■ ASSIGNMENT ■
Among the lines below, keep only those from the one containing "Click the CtrlPrint" through the one containing "This screenshot has height=1147, width=514.", and reproduce them exactly.

■ AVAILABLE RECORDS ■
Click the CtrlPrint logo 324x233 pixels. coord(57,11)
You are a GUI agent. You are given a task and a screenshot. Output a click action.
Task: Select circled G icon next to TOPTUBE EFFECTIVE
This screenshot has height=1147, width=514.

---

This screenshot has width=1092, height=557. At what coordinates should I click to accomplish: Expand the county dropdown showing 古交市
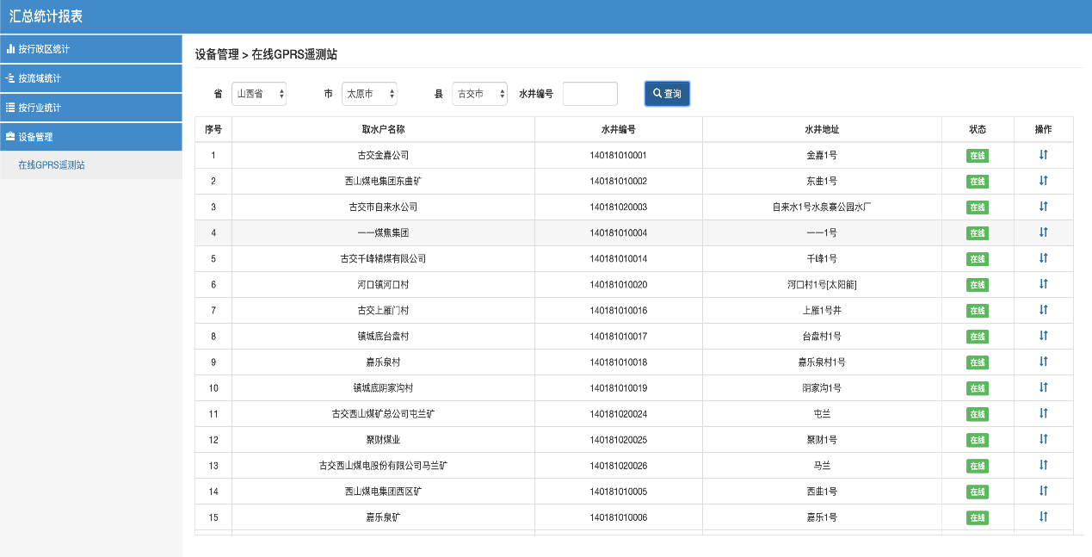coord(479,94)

■ SOLUTION FOR THIS TASK ■
Click the CtrlPrint logo 324x233 pixels. coord(57,11)
You are a GUI agent. You are given a task and a screenshot. Output a click action.
Task: Select circled G icon next to TOPTUBE EFFECTIVE
This screenshot has height=1147, width=514.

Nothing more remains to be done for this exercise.